IF, Project 4: Operando Characterization of Assembly Pathways in Integral Asymmetric Membranes
While GAP C will utilize the UMCP block polymer library to understand and develop the formation process of isoporous asymmetric membranes via SNIPS/NIPS, in the IF, Su, Crumlin and Katz will develop the unique and critical operando X-ray scattering tools necessary to track each stage of the SNIPS process, as shown in Fig 5.6. As discussed in GAP C, the process by which block copolymers are processed to form isoporous asymmetric membranes is a non equilibrium process that is empirically optimized for each new chemistry. Via the development of operando sample stages and high sensitivity/speed detectors capable of capturing micro to millisecond snapshots for hard X-ray scattering, the IF will develop tools that can uniquely monitor both the initial solvent casting of the block copolymer micelles and then the non-solvent immersion processes that comprise SNIPS, whose mechanism has heretofore been the subject of intense speculation. The high flux of synchrotron X-rays will provide fast snapshots during the critical 15–60 seconds after solvent evaporation begins during the membrane casting process. The desired 10–100 nm characteristic length scale in the isoporous skin layer is ideal for the length scales that SAXS can probe. Moreover, in situ grazing incidence SAXS (GISAXS) will enable enhanced surface sensitivity, which is relevant to the isoporous layer that exists only in the top few hundred nanometers of the membrane. Further, we will leverage and advance recent developments at the ALS in in situ liquid resonant soft X-ray scattering (RSoXS) to probe polymer micelles and precisely discriminate the spatial extent of the core vs. shell regions of micelles, based on the ability to selectively enhance contrast between polymer blocks by tuning the incident X-ray energy. A second sample cell will be developed to follow the immersion process through which an open porous structure is developed during SNIPS/NIPS. Moreover, by combining GISAXS with transmission SAXS, we can track structure formation of features of up to 100s of nanometers on the membrane surface and through the membrane thickness.

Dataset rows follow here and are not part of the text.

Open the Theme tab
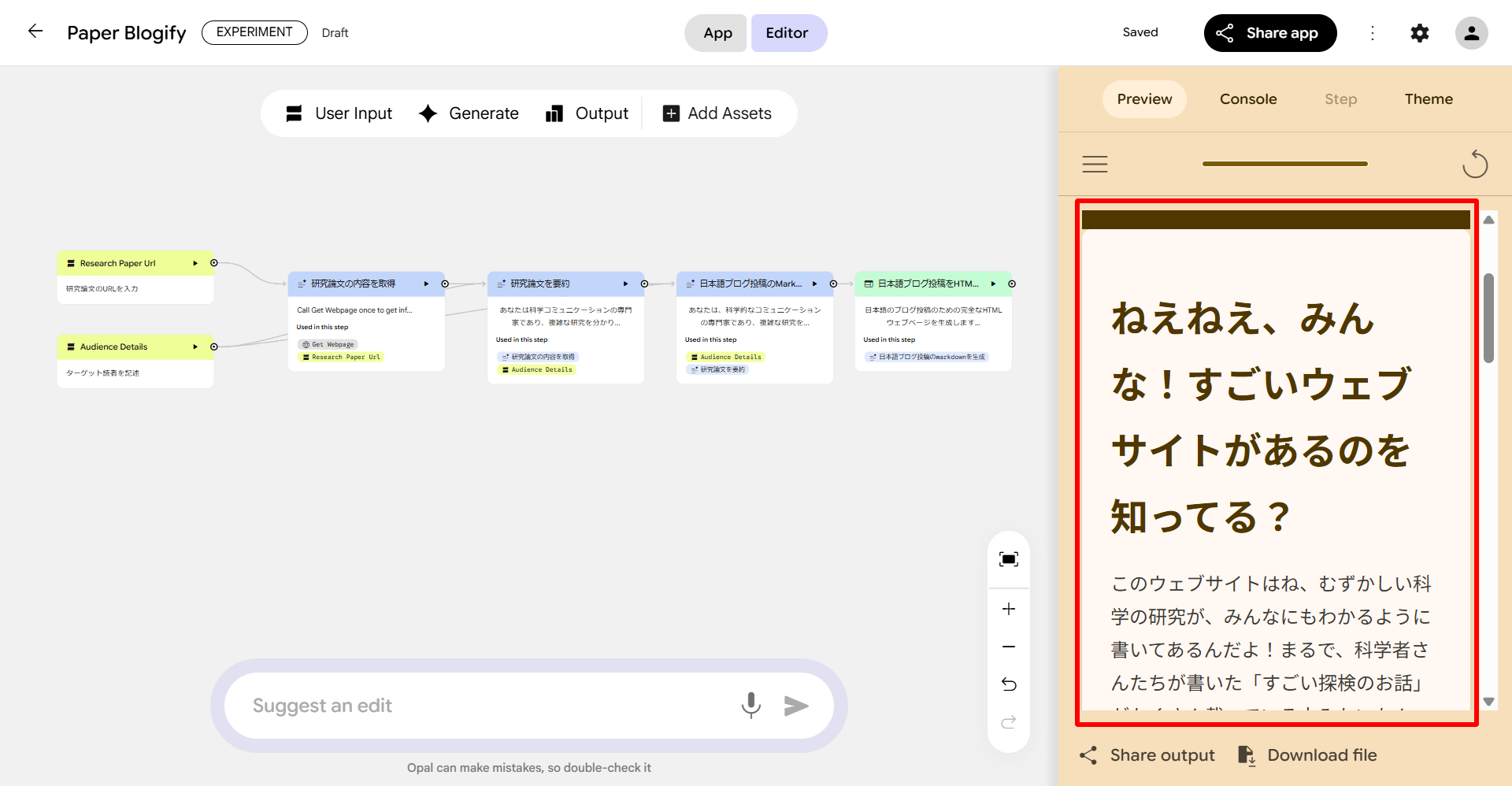point(1428,99)
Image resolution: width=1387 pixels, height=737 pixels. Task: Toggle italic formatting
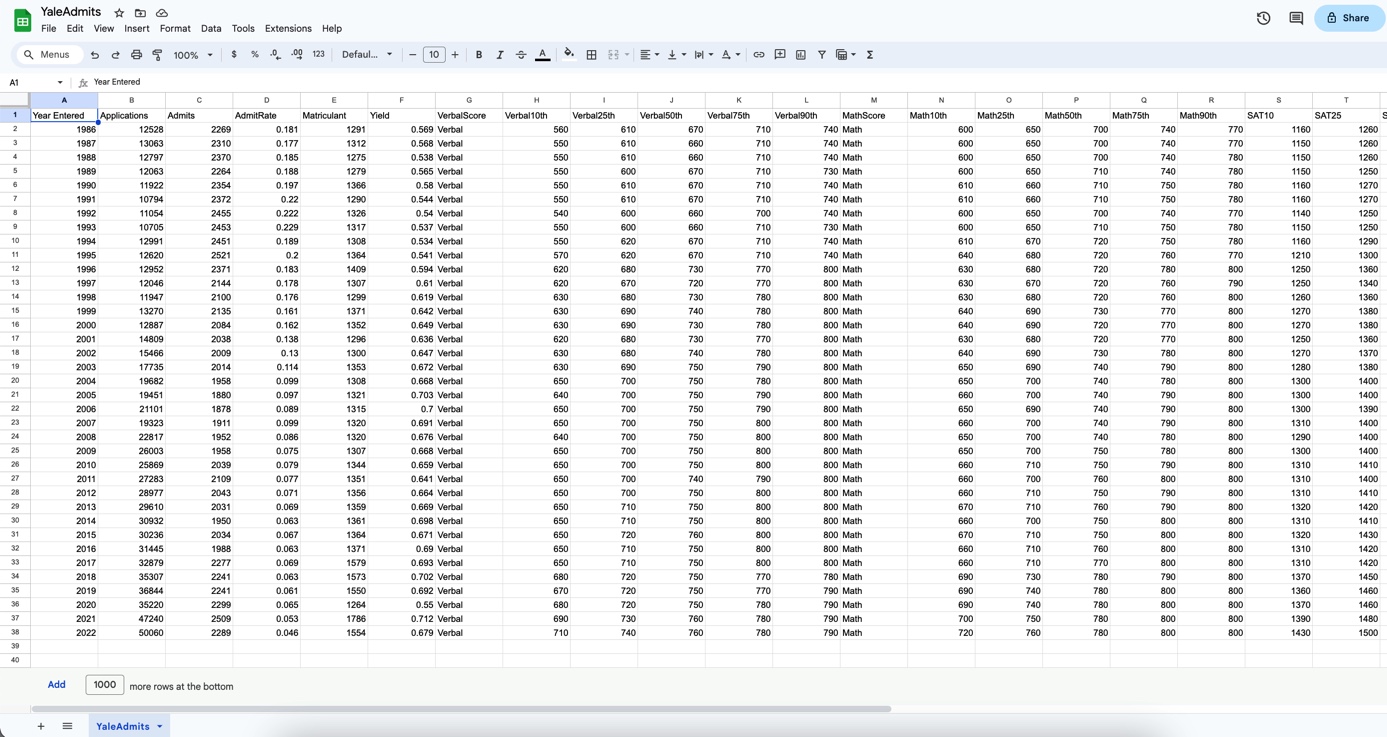coord(499,54)
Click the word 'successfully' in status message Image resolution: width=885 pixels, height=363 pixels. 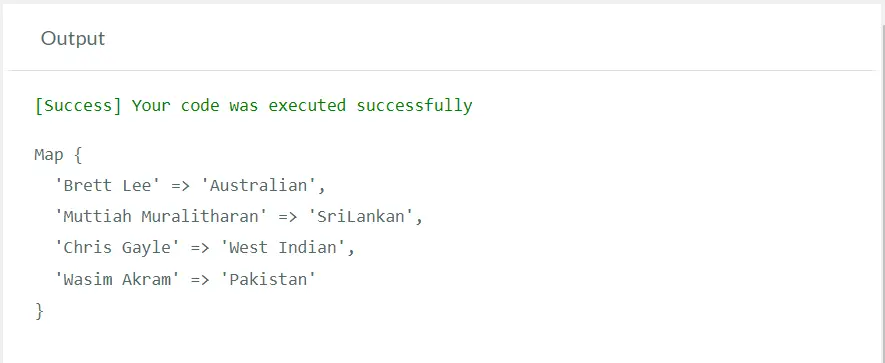pos(414,106)
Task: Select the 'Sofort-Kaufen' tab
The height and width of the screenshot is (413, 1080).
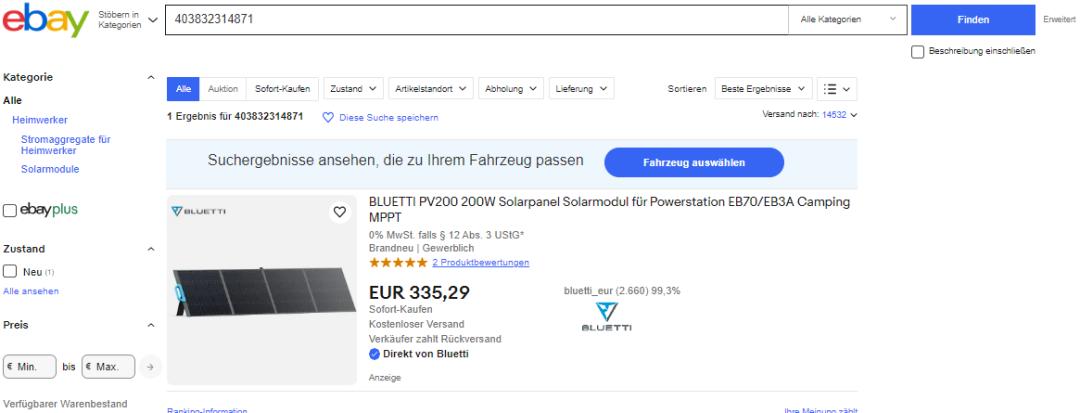Action: coord(283,89)
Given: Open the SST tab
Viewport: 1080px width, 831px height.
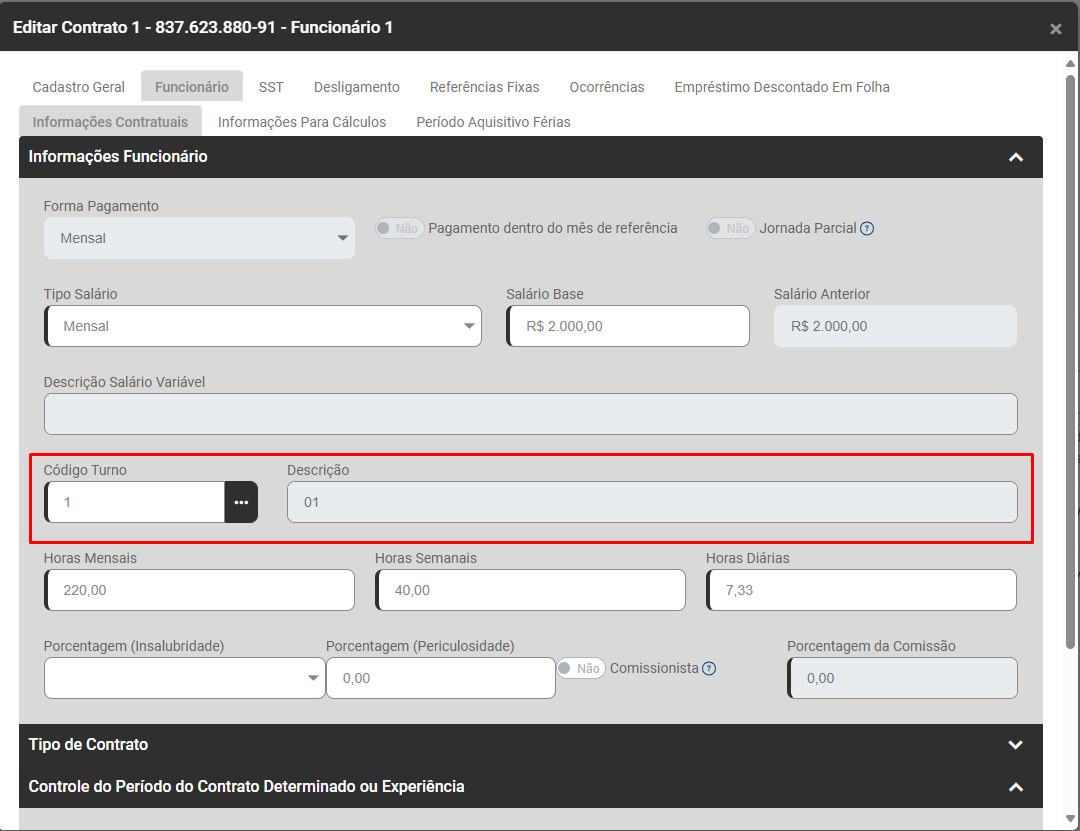Looking at the screenshot, I should [x=271, y=87].
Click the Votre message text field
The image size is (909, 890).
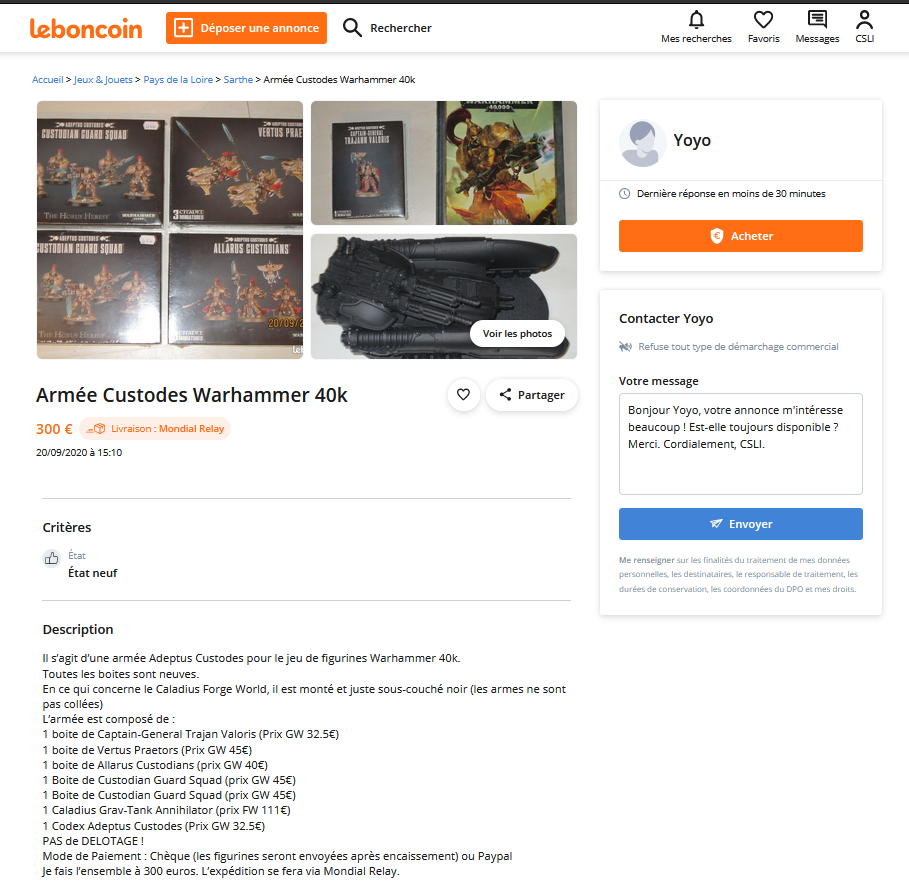tap(740, 444)
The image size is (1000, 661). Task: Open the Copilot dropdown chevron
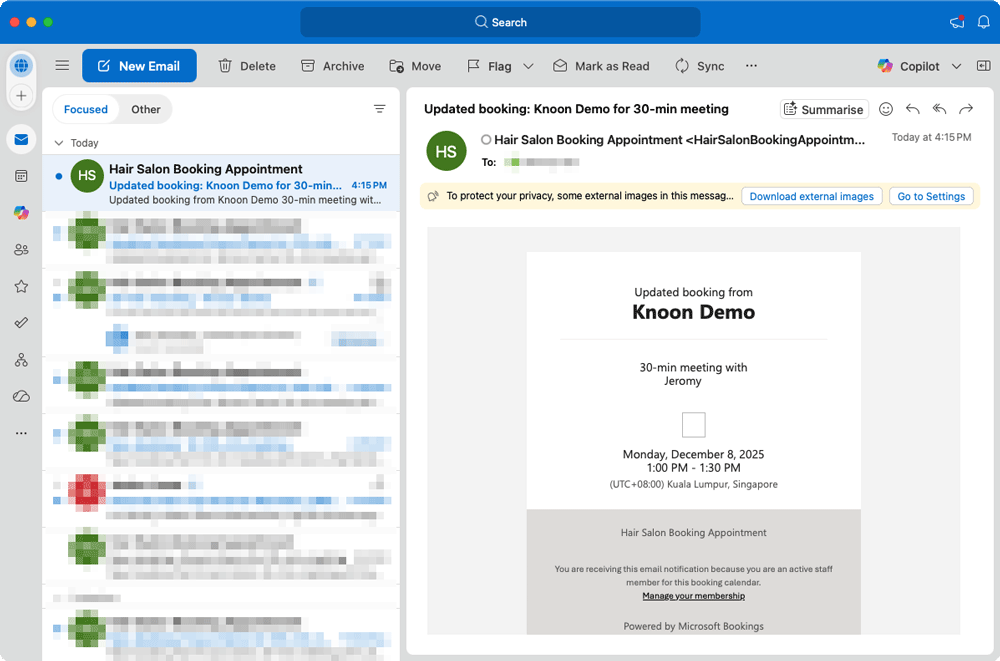tap(956, 66)
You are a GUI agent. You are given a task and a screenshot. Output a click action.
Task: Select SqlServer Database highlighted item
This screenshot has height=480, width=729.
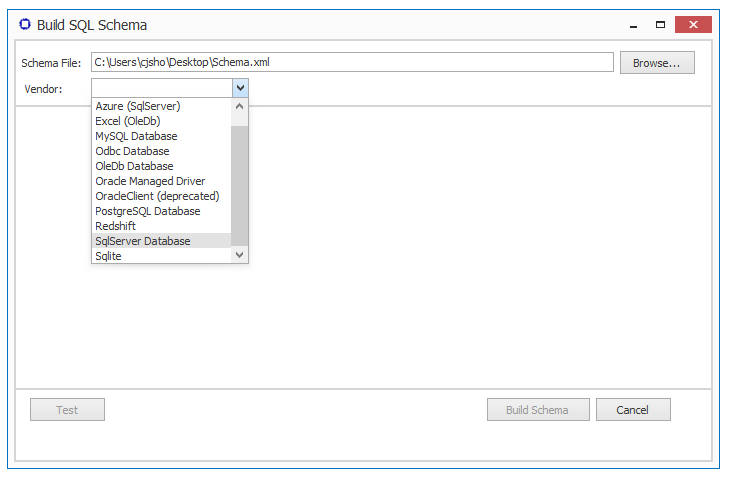(x=161, y=241)
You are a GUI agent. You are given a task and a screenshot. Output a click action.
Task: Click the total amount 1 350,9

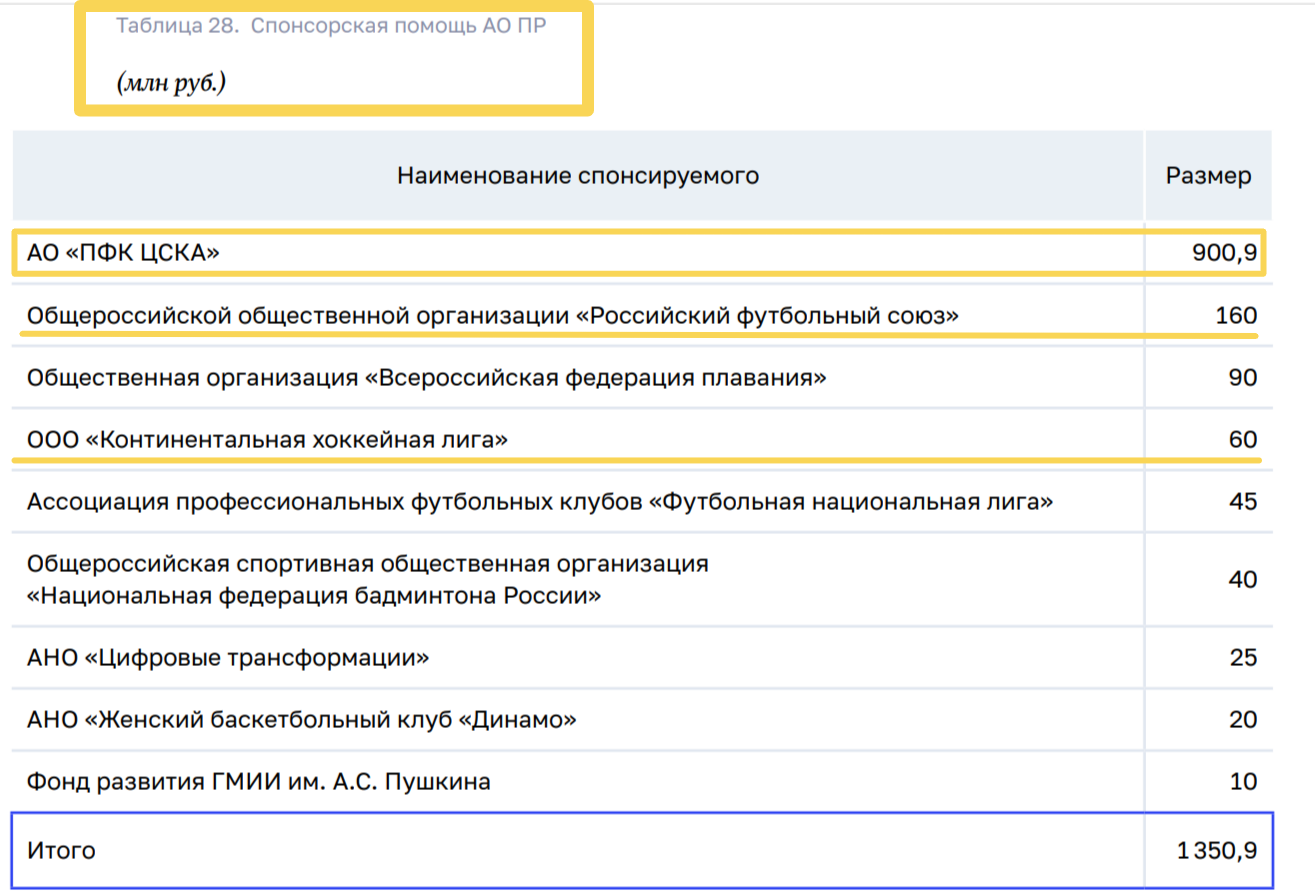1217,851
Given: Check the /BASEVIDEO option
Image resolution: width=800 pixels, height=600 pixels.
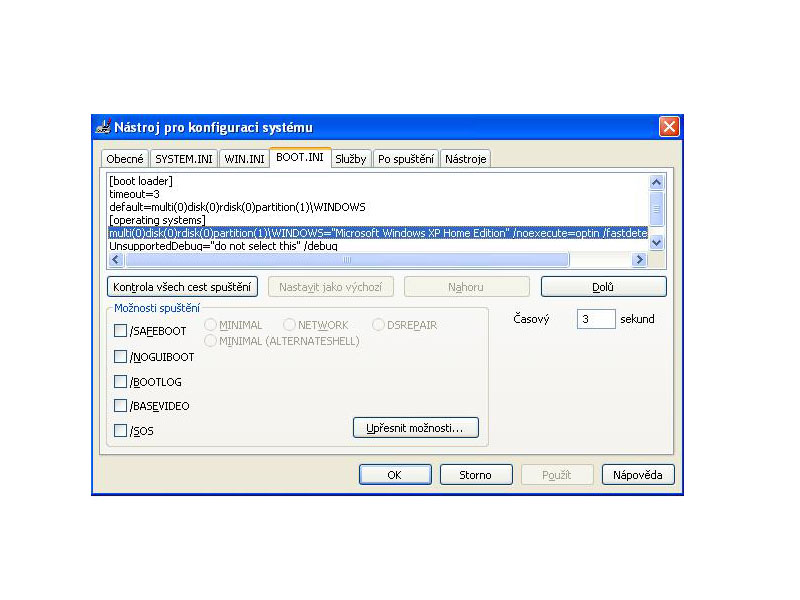Looking at the screenshot, I should pos(120,407).
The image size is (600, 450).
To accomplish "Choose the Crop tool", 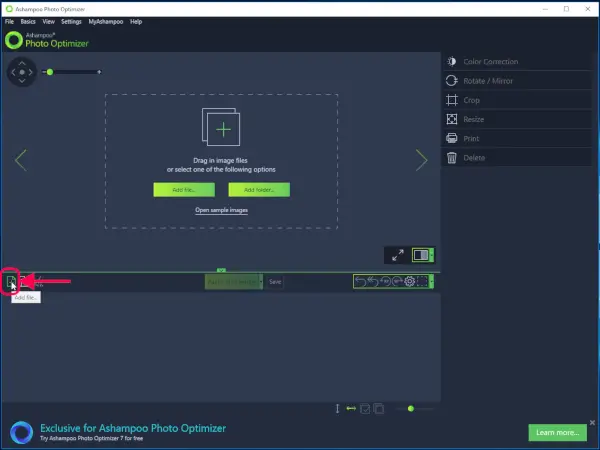I will pos(472,100).
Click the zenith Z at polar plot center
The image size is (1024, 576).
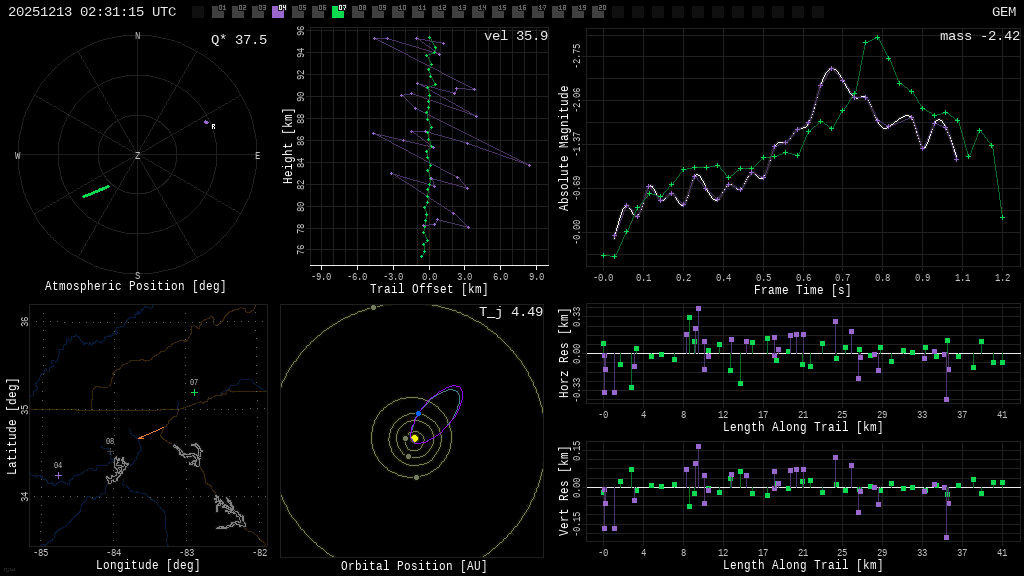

Integral asymmetric isoporous membranes can also be fabricated in a hollow fiber geometry. This geometry is significant because the hollow fiber is one of two (along with flat sheet) dominant form factors used for current membranes. In situ SAXS with the X-ray beam positioned at various distances from the spinning nozzle will provide information on the kinetics of structural rearrangements after extrusion. M-WET will extend our past structure formation of flat sheet membranes to hollow fiber geometries and leverage our access to multiple ALS and NSLS-II SAXS beamlines with varying casting-conditions of pre-formed membranes to connect processing conditions to membrane characteristics. The novel UMCP platform will provide a route towards isoporous membranes with functionalizable hydrophilic pore walls. Synchrotron infrared nanospectroscopy (SINS) and resonant X-ray scattering will be used to map nanoscale morphology with chemical sensitivity, through unique IR signatures of specific functional groups and tunable scattering contrast, respectively. This will also provide a route to spatially resolve the distribution of adsorbed solutes in membranes exposed to complex waters. Thin films cast from micellar solutions have been shown to attain morphologies similar to thicker membranes300, and these thin films will be ideal for transmission RSoXS studies to decipher both the distribution of each domain in a phase separated multiblock copolymer and the impacts of hydration.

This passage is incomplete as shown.